For additional information, please visit the SBA disaster assistance website at https://sba.gov/disaster.
IWPA Calls to Action
IWPA staff is working with allied industry associations to gather information to inform policymakers about the impact of COVID-19 on U.S. business and trade operations.
- The American Association of Exporters and Importers (AAEI) is asking companies involved in international trade to complete an eleven question AAEI COVID-19 Survey in
order to inform CBP and the U.S. policymakers about the fallout from COVID-19 on the trade community. AAEI will be sending out the survey every week for the next month or so and is urging companies to participate every week so
they can track changes to companies' trade operations and global supply chains.
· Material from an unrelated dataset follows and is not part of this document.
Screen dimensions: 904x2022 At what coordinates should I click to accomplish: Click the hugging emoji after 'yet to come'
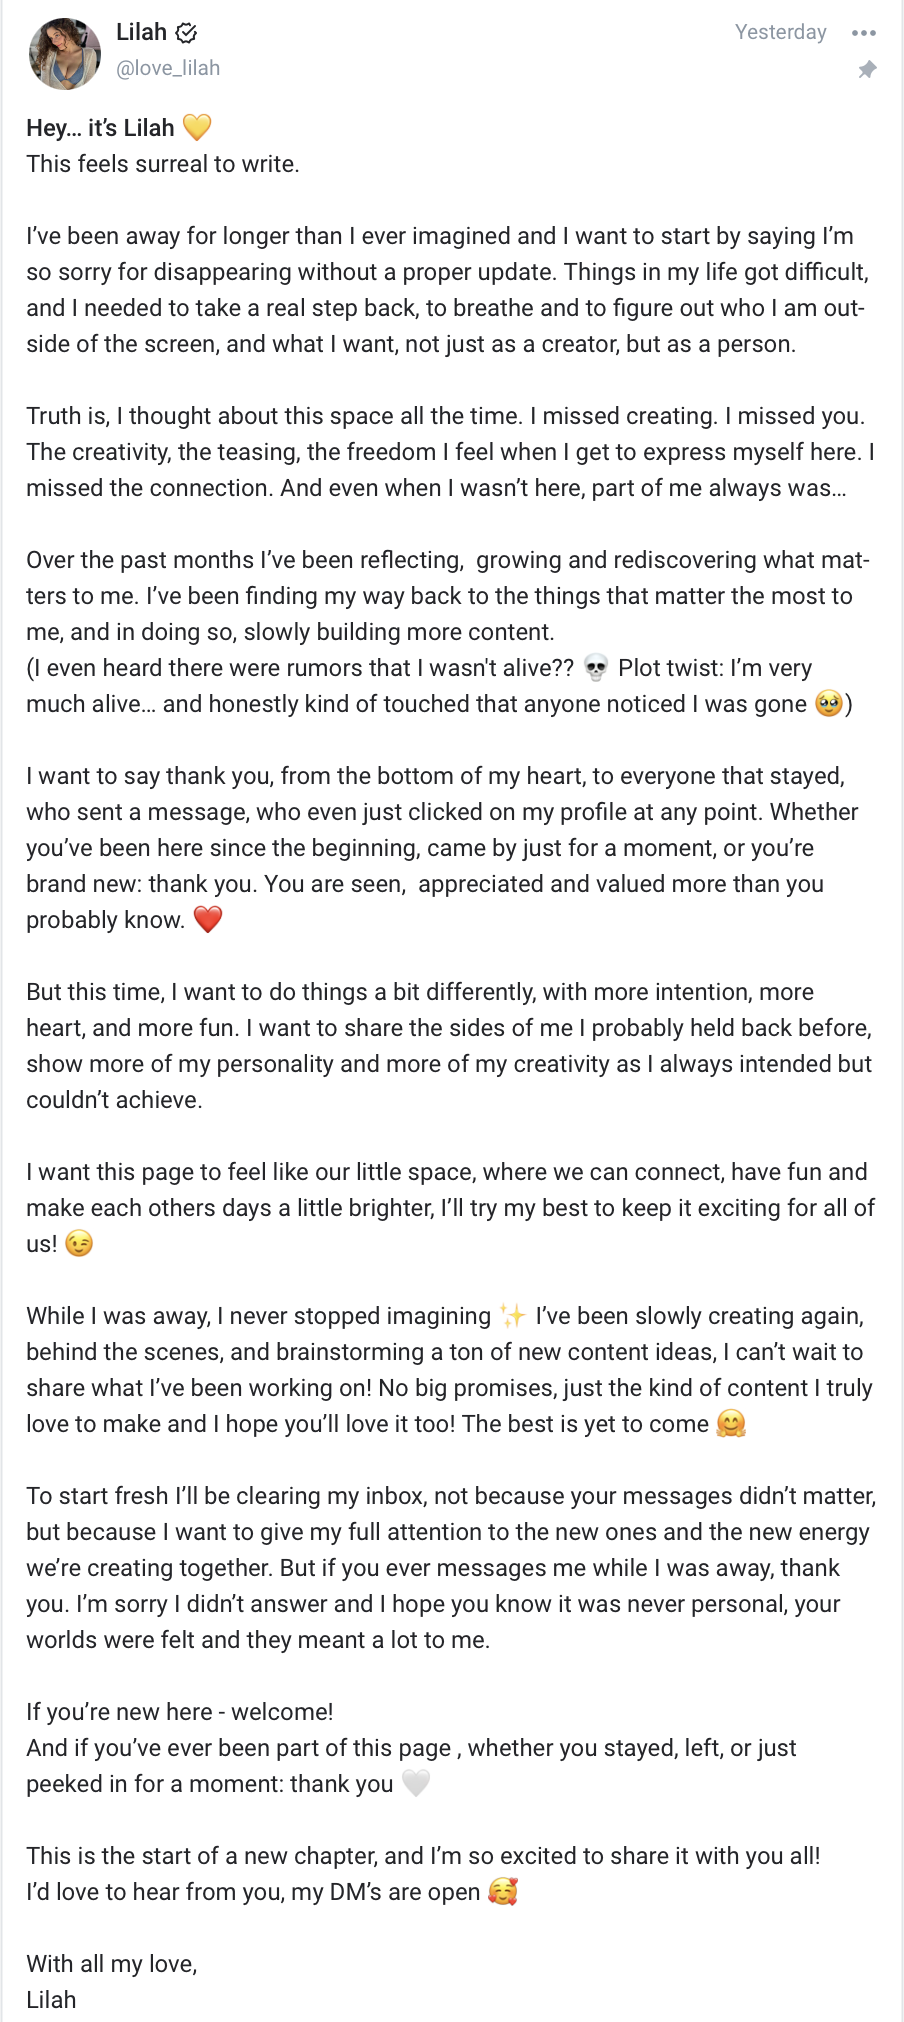(732, 1423)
Urge Your Senators to Sign Feinstein Letter on Duty Deferral
Senator Diane Feinstein of California is asking Senators to join her in signing the below letter to Treasury Secretary Stephen
Mnuchin urging him to direct U.S. Customs and Border Protection to defer all tariffs for at least 90 days.
We are urging IWPA Members to call their Senators as soon as possible and urge them to sign the Feinstein letter. It is as simple
as calling your Senators and leaving the message along these lines: "At this time of great economic uncertainty, businesses like mine in (city or town) that rely on global supply chains are facing short-term liquidity issues due to the taxes
we pay in the form of tariffs on the goods we import. I am hopeful that the Senator can help
To join, your Senators' staff members can contact Justin Schardin at Justin_Schardin@feinstein.senate.gov.
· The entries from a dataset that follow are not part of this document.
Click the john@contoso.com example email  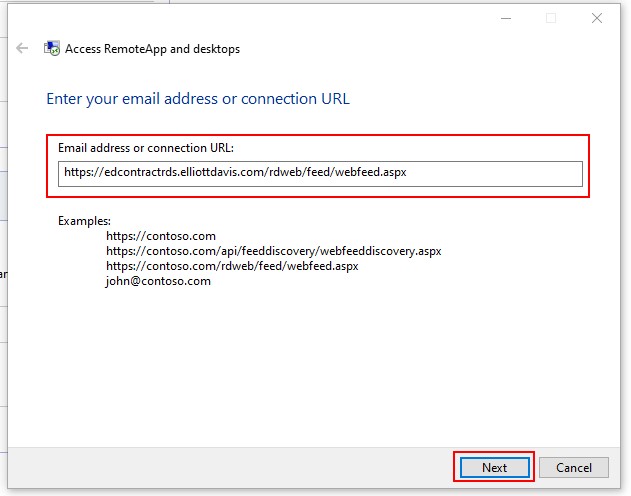point(158,281)
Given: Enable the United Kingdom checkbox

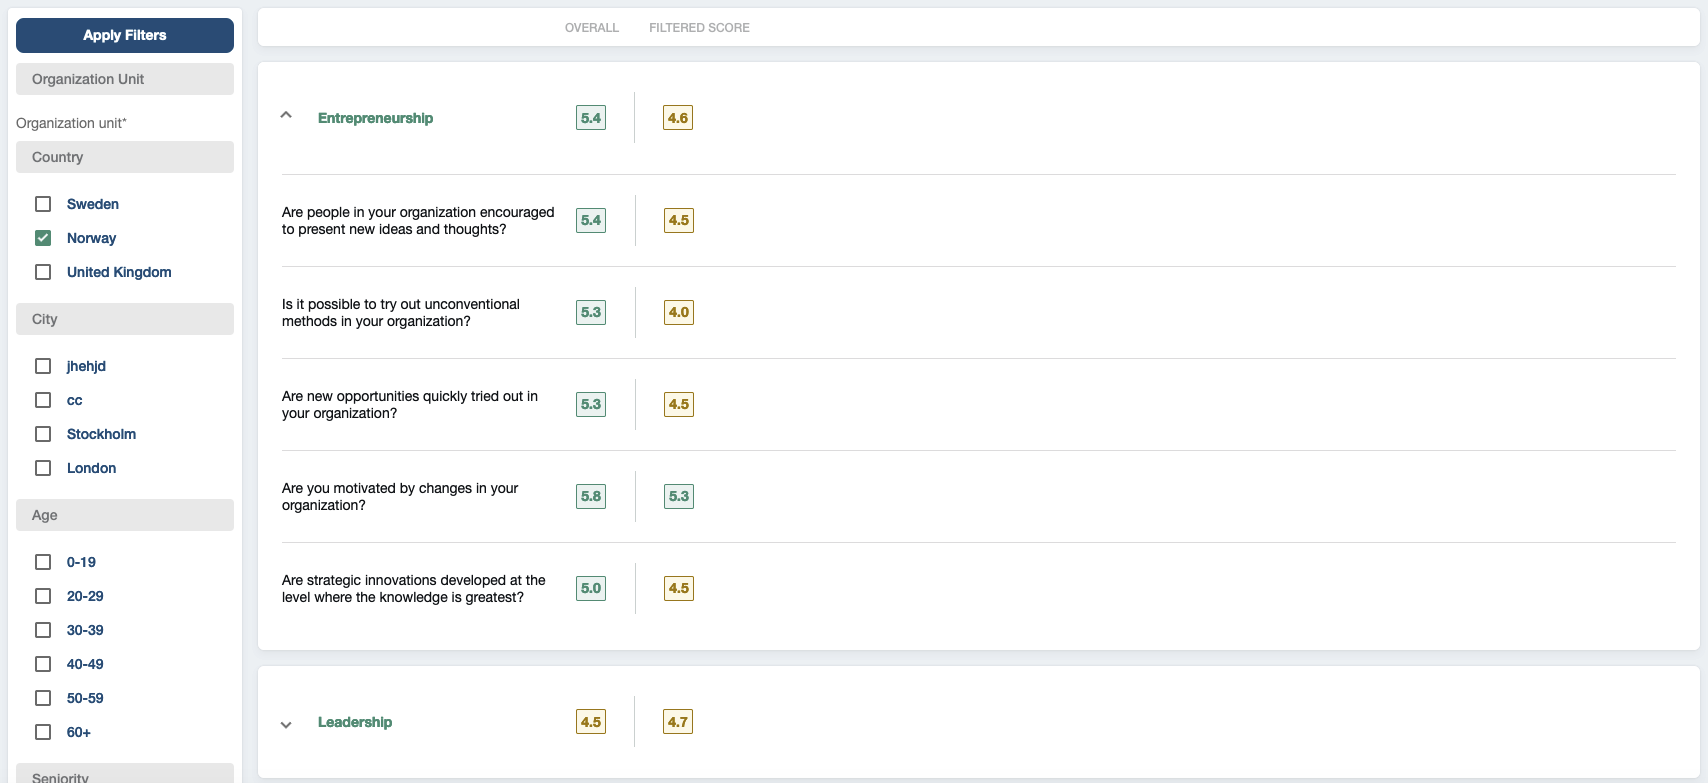Looking at the screenshot, I should 43,272.
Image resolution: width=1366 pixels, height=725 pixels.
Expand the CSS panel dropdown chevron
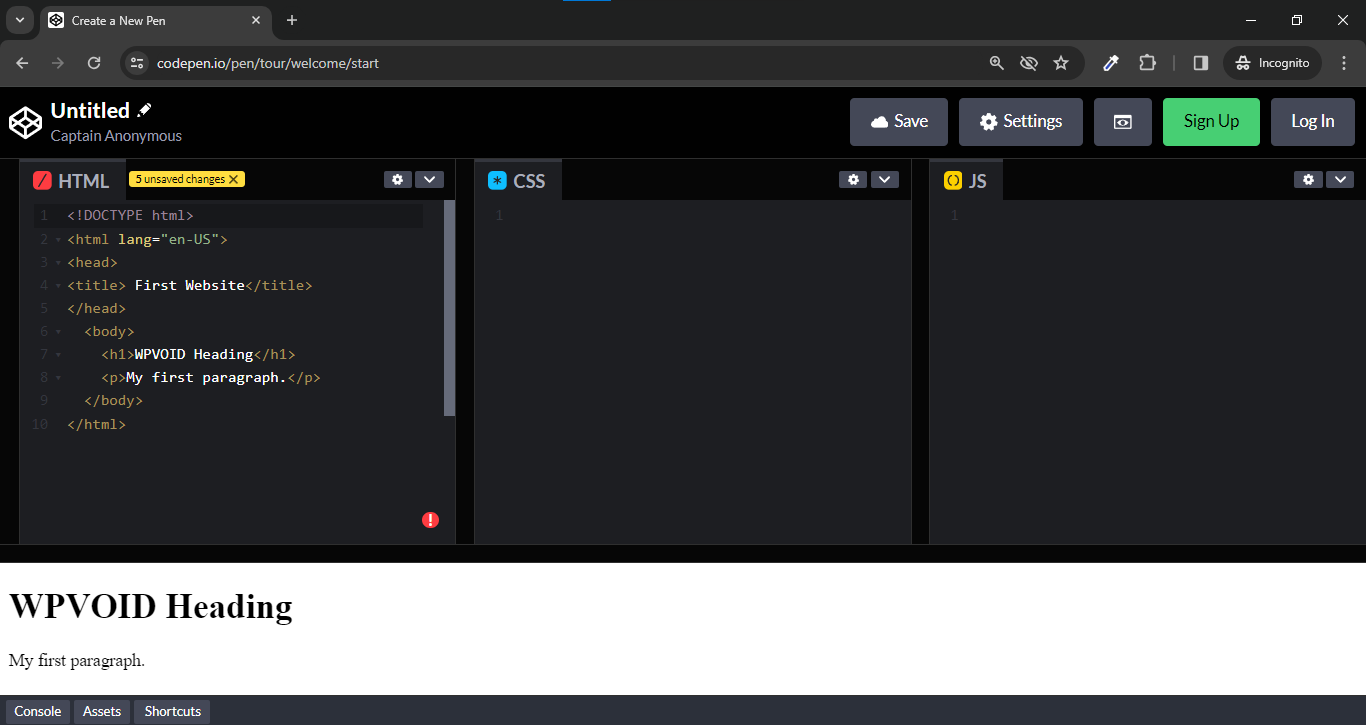click(884, 179)
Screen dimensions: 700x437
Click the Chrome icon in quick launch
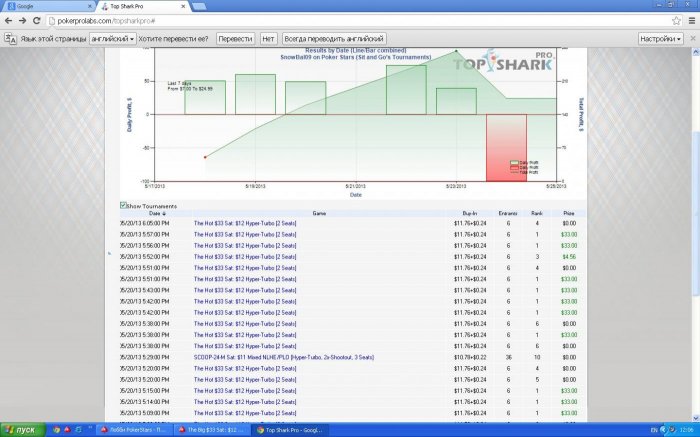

The Honorable Steven Mnuchin
Secretary of the Treasury
1500 Pennsylvania Ave., NW
Washington, DC 20220
Dear Secretary Mnuchin,
As numerous industries and individual businesses in the United States suffer extreme cash flow problems due to the ongoing coronavirus crisis, I urge you to immediately issue a directive to U.S. Customs and Border Protection to defer all tariffs for at least 90 days, or until the crisis passes.
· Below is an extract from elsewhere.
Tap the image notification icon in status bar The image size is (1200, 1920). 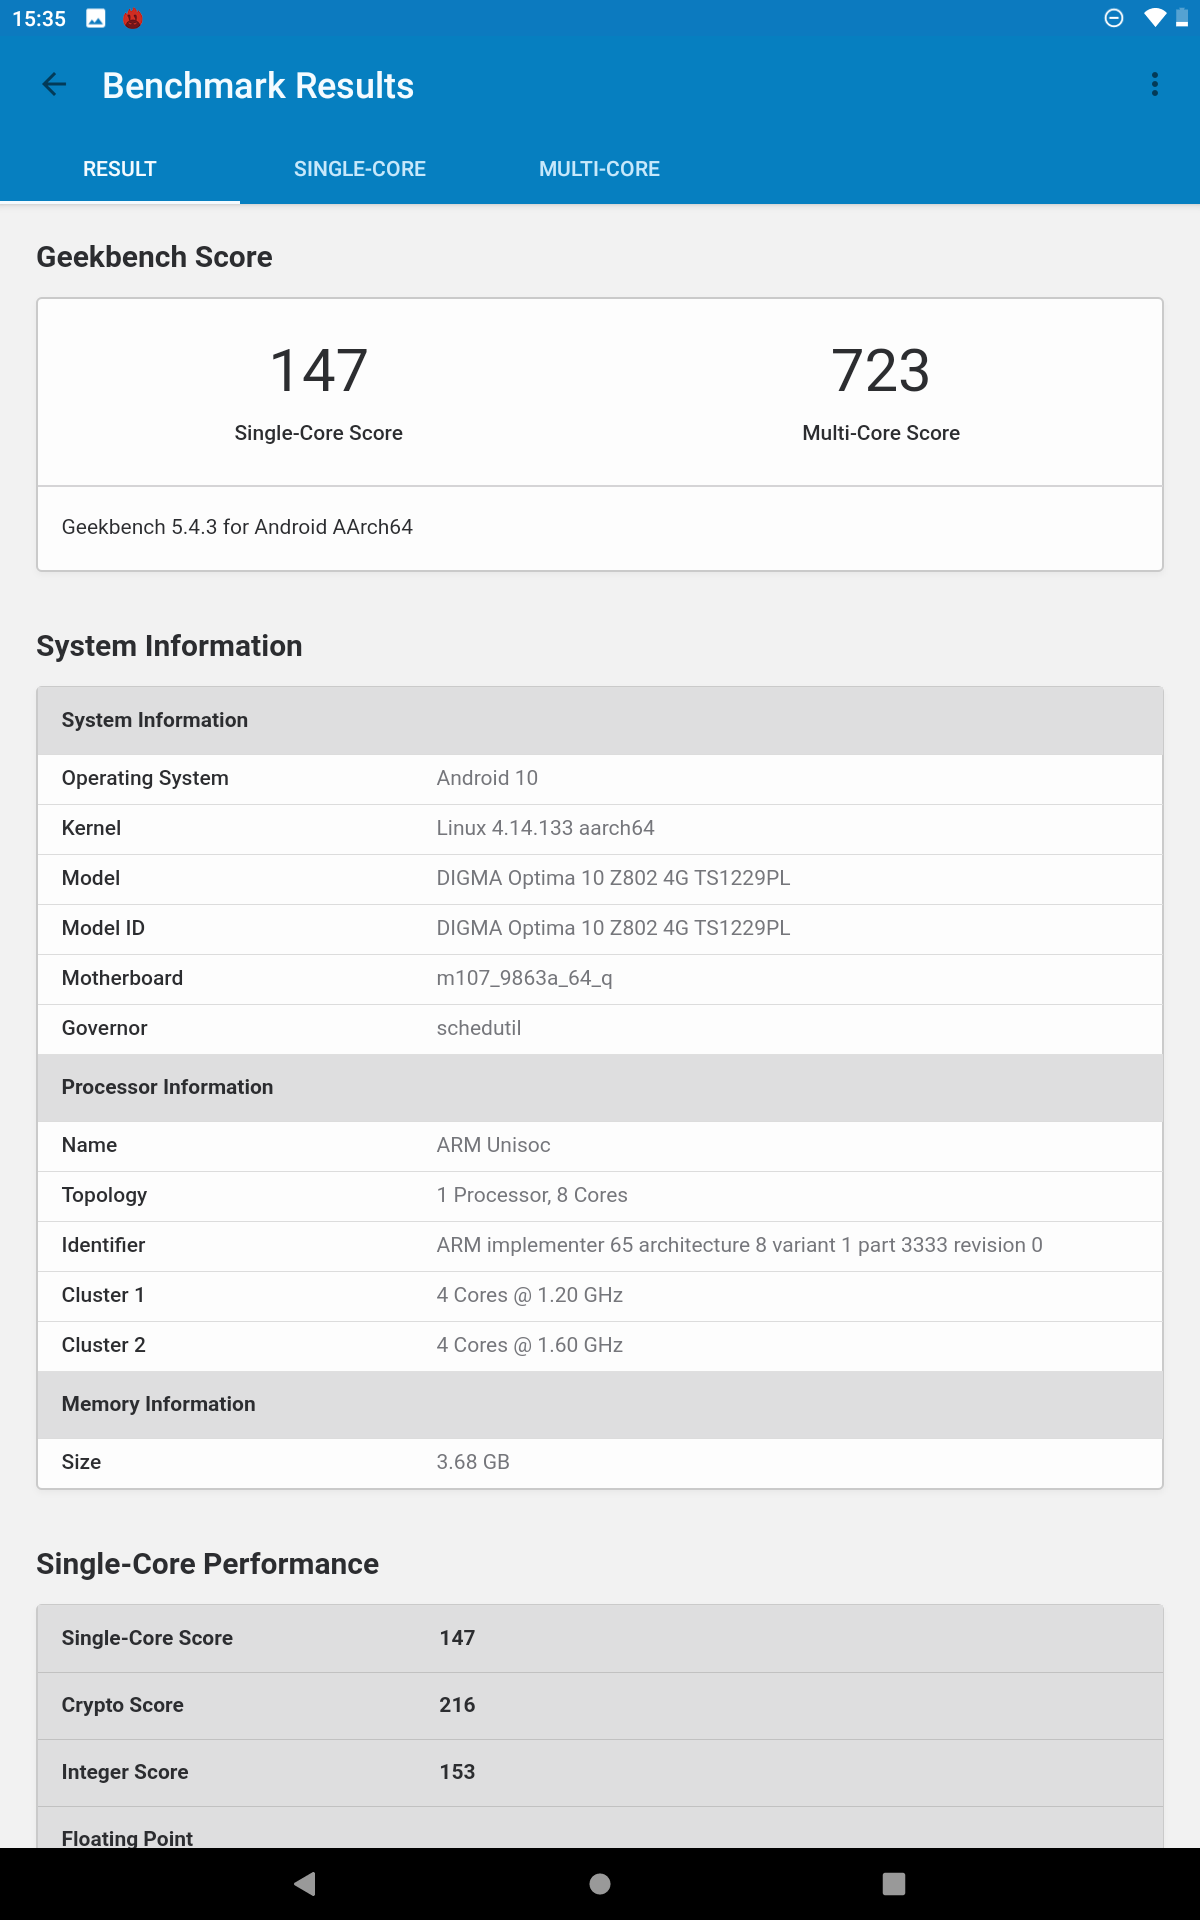click(x=96, y=19)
As you know, the coronavirus is causing major damage to the U.S. economy. While Congress has now enacted a wide variety of economic aid, many industries and businesses will still face significant cash-flow problems. Retailers have already had to close more than 47,000 stores in the United States and we anticipate that hundreds of thousands, if not millions, of American workers at retail companies and the thousands of companies that supply them may be furloughed in the coming weeks. Additional measures to help businesses ensure they have enough liquidity to weather the crisis are necessary.
At such a moment when Congress has clearly indicated that deferring employer taxes should be a part of the U.S. response to the crisis, the Treasury Department should direct that all tariffs will be deferred for at least 90 days and, more broadly, until the companies paying them can emerge from the ongoing crisis.